Dataset entries
········
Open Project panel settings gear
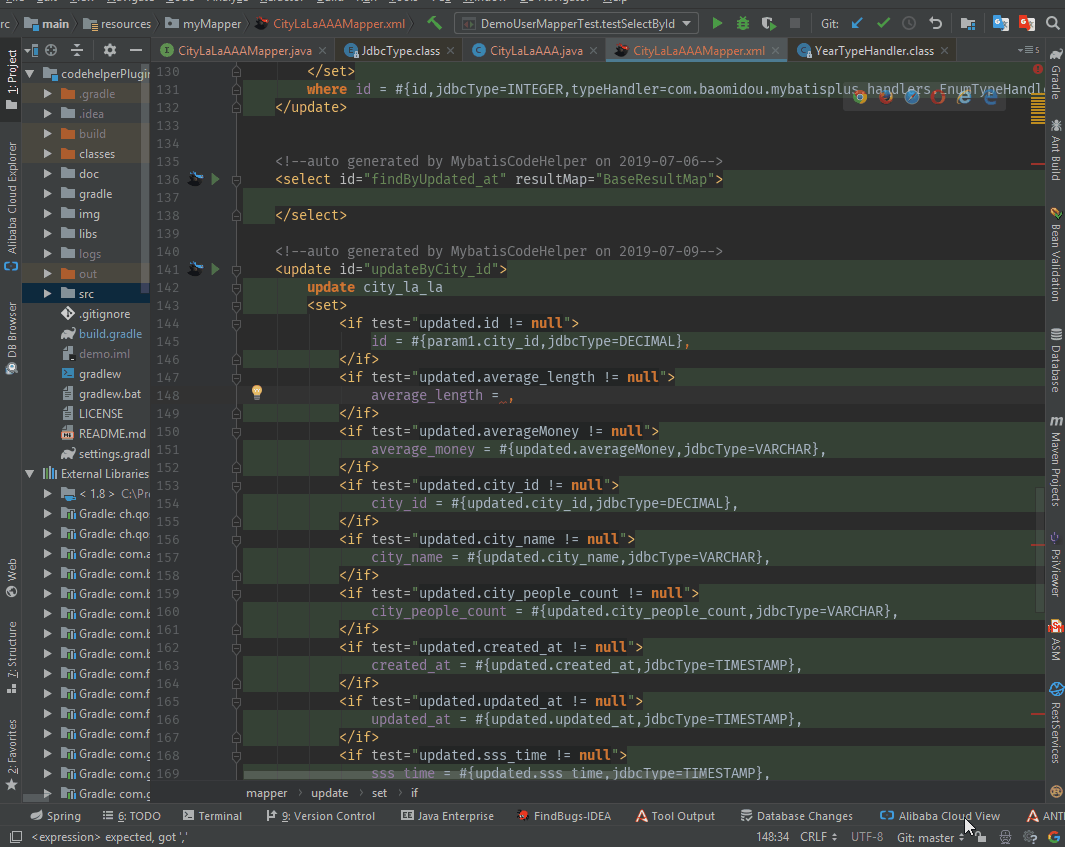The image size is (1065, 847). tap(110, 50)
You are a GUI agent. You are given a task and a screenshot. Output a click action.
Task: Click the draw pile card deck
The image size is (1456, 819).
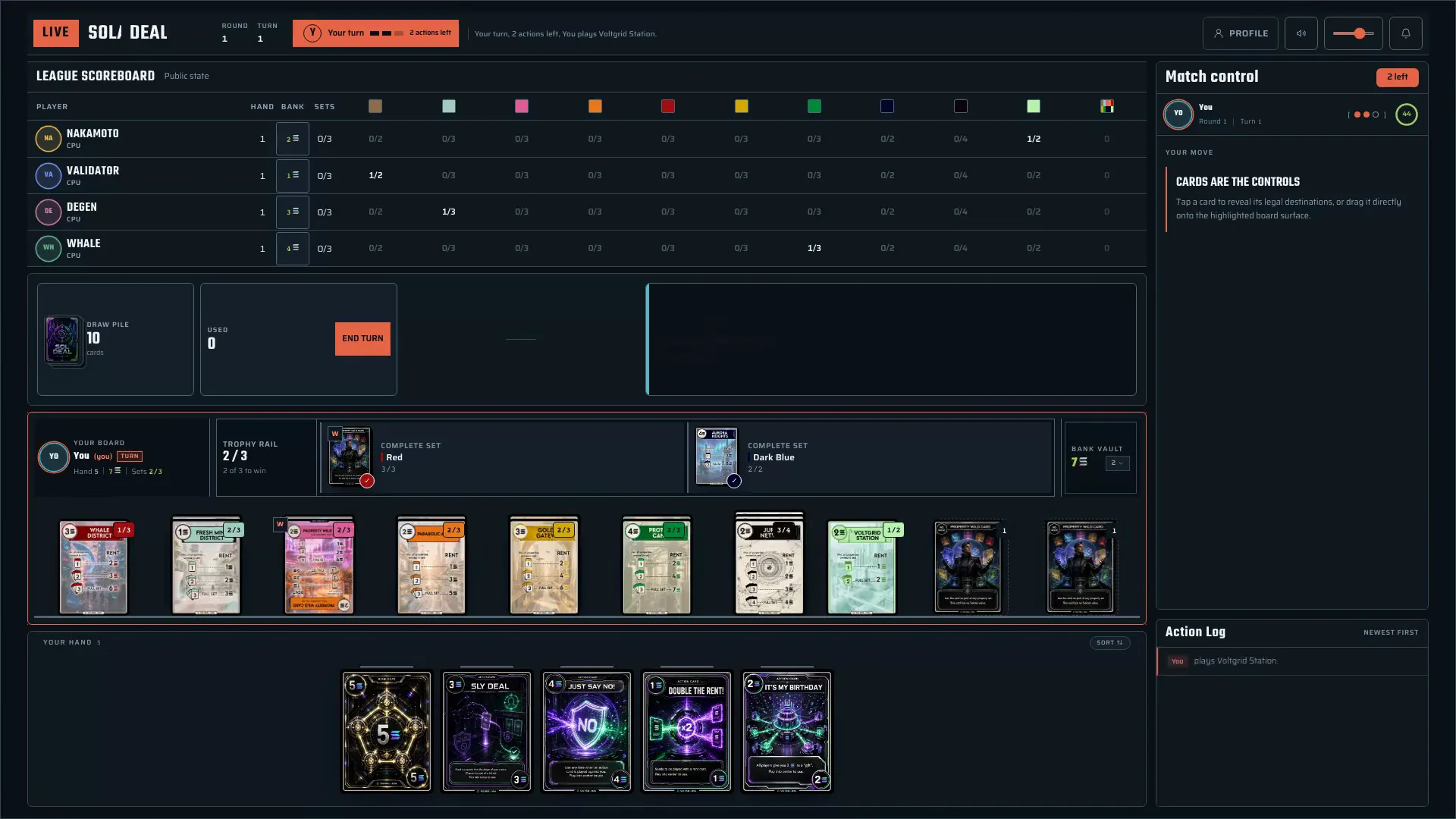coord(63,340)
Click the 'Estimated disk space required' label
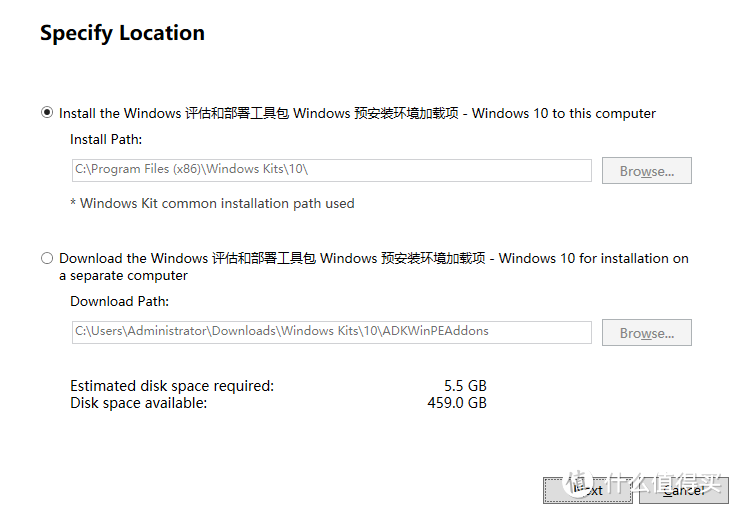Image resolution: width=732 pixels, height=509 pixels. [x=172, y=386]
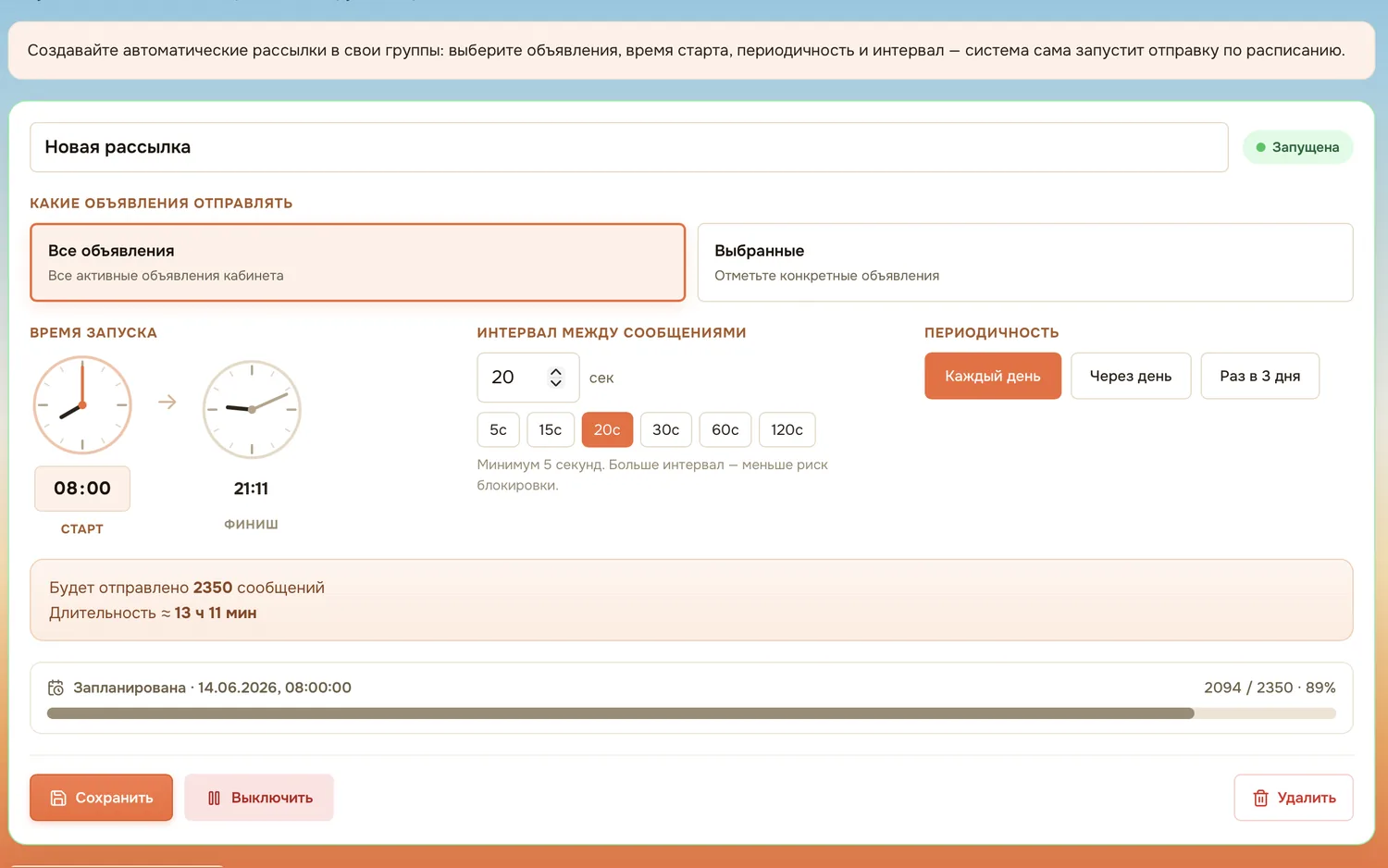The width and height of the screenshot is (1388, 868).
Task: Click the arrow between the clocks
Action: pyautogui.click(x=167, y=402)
········
Without any pictures, please write out the lines from the one containing "The image size is (1456, 819)." through the final line of the data, exactly and inclusive of both ends.

• Solution
The image size is (1456, 819).
coord(63,340)
Click the 'Estimated disk space required' label
Image resolution: width=732 pixels, height=509 pixels. [x=172, y=386]
The width and height of the screenshot is (1388, 868).
Task: Click the arrow between the clocks
Action: pyautogui.click(x=167, y=402)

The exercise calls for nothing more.